**Exercise details:**
Please repeat the lines below, exactly and only, from the one that holds "[Iftar à l'hôtel" through the one that holds "[facebook] (706, 24)".

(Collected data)
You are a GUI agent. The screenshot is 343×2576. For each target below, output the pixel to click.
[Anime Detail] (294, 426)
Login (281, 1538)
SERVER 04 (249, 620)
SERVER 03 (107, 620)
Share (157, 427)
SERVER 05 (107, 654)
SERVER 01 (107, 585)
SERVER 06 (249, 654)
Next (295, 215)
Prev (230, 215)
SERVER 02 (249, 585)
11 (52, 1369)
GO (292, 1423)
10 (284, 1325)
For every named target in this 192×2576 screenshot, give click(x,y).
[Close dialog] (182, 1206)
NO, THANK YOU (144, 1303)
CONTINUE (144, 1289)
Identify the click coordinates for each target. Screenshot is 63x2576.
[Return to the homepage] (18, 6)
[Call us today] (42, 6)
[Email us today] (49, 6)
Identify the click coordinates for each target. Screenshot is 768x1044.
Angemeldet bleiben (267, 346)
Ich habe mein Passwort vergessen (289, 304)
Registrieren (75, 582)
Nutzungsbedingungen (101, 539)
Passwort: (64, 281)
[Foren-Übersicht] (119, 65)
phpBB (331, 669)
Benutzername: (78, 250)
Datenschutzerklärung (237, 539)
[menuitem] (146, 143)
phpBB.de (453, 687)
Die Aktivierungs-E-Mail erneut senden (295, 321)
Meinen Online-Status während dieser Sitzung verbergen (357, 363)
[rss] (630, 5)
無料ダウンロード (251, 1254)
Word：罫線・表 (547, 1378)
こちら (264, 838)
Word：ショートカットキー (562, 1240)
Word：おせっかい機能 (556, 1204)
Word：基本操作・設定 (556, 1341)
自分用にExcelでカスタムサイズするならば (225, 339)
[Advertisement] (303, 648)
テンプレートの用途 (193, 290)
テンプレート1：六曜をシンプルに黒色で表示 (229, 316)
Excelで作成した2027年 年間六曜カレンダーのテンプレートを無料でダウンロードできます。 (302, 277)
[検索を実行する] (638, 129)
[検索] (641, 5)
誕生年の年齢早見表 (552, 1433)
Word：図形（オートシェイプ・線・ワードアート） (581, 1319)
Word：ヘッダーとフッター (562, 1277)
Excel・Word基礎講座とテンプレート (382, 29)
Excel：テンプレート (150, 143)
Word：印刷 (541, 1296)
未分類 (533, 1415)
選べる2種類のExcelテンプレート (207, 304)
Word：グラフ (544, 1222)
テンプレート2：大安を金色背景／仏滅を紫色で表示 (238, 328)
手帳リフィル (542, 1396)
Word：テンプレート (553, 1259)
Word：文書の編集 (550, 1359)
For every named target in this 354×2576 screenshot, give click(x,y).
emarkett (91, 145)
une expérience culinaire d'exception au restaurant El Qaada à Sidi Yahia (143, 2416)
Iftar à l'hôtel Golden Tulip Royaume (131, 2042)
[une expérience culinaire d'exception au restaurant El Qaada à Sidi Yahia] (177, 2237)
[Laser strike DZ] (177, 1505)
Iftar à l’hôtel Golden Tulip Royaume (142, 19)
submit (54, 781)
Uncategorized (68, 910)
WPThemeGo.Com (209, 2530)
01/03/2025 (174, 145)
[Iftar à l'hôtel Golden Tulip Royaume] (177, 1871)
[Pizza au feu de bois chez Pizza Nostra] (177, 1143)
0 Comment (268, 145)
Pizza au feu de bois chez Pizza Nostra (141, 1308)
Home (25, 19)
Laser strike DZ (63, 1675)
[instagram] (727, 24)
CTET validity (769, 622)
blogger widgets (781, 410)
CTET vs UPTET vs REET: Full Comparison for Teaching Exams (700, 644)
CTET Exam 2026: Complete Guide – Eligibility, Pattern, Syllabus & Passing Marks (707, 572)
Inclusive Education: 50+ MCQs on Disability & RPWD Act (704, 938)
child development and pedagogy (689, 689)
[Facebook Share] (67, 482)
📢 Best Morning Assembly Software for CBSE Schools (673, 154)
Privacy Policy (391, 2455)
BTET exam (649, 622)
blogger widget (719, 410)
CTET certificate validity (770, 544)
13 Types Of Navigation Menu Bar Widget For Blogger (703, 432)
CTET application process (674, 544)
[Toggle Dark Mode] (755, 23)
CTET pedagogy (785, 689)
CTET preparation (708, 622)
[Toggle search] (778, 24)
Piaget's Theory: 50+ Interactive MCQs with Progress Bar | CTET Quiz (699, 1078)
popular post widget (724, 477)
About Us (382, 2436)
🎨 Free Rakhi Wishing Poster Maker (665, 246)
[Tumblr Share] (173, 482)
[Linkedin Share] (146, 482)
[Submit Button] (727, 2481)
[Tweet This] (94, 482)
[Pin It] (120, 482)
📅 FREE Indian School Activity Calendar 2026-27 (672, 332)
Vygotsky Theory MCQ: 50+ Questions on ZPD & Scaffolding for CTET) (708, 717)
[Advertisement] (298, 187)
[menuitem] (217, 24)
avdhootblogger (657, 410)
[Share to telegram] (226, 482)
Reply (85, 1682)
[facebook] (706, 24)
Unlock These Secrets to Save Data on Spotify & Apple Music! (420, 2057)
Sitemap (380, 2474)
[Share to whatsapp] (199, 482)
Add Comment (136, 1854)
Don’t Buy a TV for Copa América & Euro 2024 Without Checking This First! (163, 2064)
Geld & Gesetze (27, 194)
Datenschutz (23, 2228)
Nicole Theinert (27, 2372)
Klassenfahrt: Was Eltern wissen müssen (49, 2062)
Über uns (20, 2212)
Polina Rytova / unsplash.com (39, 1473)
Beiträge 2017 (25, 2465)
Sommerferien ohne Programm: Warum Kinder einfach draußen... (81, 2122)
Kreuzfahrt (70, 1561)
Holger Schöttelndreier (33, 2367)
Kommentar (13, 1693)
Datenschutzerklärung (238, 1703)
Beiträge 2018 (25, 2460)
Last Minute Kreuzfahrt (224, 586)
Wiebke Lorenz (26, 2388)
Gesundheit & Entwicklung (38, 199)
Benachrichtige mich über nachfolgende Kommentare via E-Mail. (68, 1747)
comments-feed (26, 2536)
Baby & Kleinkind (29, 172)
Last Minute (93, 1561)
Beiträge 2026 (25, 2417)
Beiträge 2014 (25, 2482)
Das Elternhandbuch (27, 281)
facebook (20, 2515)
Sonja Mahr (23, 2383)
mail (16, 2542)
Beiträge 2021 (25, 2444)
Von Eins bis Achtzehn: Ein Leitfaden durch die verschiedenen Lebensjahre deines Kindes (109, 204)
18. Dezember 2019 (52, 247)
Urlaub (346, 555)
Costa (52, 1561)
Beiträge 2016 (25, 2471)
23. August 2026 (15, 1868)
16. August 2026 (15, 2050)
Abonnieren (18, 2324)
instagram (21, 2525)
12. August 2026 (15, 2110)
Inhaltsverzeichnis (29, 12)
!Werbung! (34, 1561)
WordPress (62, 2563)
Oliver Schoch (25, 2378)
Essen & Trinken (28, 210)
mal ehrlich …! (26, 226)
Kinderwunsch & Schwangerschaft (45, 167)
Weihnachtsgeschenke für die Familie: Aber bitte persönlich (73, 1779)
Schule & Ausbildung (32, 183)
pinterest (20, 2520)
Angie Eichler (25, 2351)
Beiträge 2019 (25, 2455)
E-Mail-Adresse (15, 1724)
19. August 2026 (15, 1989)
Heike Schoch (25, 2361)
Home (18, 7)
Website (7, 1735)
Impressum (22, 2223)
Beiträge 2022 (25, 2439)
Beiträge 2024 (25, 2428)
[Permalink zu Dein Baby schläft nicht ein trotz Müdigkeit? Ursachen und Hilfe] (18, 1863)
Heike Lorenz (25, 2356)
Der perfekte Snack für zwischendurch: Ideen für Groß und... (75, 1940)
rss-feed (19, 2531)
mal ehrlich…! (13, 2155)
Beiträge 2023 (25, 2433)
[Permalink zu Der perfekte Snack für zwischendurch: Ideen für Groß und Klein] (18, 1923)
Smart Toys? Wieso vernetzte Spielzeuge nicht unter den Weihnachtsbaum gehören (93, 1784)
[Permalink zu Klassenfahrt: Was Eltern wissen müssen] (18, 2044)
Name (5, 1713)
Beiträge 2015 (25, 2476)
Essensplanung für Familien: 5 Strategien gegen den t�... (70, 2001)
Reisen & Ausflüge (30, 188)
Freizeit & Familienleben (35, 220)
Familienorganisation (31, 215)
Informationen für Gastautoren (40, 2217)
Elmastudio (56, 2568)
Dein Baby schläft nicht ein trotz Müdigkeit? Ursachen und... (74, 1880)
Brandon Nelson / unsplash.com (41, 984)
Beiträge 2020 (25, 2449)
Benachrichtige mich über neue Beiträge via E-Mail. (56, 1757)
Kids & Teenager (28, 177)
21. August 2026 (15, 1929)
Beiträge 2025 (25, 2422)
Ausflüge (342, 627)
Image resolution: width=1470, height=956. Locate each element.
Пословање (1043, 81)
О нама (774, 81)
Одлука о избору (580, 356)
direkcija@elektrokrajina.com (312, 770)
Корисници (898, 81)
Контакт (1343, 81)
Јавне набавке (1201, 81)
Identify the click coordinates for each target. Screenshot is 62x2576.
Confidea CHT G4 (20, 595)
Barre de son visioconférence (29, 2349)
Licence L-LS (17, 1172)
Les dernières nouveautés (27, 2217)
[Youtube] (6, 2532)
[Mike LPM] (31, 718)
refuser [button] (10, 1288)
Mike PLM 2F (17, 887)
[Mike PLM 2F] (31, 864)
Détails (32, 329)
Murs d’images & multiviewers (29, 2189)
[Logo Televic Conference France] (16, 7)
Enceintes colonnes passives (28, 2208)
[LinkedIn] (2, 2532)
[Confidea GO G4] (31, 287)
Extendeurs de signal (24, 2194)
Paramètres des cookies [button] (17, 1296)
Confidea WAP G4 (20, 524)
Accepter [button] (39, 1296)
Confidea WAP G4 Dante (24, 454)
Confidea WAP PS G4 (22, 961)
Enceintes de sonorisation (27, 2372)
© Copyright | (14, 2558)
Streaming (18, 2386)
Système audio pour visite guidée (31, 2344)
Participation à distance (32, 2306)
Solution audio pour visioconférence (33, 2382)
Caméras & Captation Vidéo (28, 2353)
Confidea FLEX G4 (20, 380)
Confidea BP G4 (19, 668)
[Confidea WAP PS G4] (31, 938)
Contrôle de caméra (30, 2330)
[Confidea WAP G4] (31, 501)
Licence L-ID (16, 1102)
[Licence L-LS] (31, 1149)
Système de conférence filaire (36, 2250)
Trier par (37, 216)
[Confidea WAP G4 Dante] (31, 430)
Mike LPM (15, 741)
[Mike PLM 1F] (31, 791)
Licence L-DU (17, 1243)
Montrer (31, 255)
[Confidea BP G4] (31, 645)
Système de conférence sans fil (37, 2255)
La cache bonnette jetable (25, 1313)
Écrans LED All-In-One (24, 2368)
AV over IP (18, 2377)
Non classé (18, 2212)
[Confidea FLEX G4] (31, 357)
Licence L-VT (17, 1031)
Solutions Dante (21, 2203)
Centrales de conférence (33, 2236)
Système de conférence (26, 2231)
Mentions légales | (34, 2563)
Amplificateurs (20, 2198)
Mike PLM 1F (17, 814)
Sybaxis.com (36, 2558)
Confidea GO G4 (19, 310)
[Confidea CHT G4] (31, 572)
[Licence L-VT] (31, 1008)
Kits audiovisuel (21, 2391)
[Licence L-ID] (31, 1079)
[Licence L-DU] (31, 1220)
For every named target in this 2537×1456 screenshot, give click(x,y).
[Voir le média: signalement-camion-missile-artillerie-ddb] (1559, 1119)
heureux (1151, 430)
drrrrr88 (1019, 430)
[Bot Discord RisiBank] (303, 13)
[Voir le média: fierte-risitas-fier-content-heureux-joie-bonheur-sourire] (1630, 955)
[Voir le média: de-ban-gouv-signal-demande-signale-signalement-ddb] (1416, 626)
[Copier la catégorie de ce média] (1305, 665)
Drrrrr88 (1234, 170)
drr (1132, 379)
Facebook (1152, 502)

**Expected output:**
[Iftar à l'hôtel Golden Tulip Royaume] (177, 1871)
[Pizza au feu de bois chez Pizza Nostra] (177, 1143)
0 Comment (268, 145)
Pizza au feu de bois chez Pizza Nostra (141, 1308)
Home (25, 19)
Laser strike DZ (63, 1675)
[instagram] (727, 24)
CTET validity (769, 622)
blogger widgets (781, 410)
CTET vs UPTET vs REET: Full Comparison for Teaching Exams (700, 644)
CTET Exam 2026: Complete Guide – Eligibility, Pattern, Syllabus & Passing Marks (707, 572)
Inclusive Education: 50+ MCQs on Disability & RPWD Act (704, 938)
child development and pedagogy (689, 689)
[Facebook Share] (67, 482)
📢 Best Morning Assembly Software for CBSE Schools (673, 154)
Privacy Policy (391, 2455)
BTET exam (649, 622)
blogger widget (719, 410)
CTET certificate validity (770, 544)
13 Types Of Navigation Menu Bar Widget For Blogger (703, 432)
CTET application process (674, 544)
[Toggle Dark Mode] (755, 23)
CTET pedagogy (785, 689)
CTET preparation (708, 622)
[Toggle search] (778, 24)
Piaget's Theory: 50+ Interactive MCQs with Progress Bar | CTET Quiz (699, 1078)
popular post widget (724, 477)
About Us (382, 2436)
🎨 Free Rakhi Wishing Poster Maker (665, 246)
[Tumblr Share] (173, 482)
[Linkedin Share] (146, 482)
[Submit Button] (727, 2481)
[Tweet This] (94, 482)
[Pin It] (120, 482)
📅 FREE Indian School Activity Calendar 2026-27 (672, 332)
Vygotsky Theory MCQ: 50+ Questions on ZPD & Scaffolding for CTET) (708, 717)
[Advertisement] (298, 187)
[menuitem] (217, 24)
avdhootblogger (657, 410)
[Share to telegram] (226, 482)
Reply (85, 1682)
[facebook] (706, 24)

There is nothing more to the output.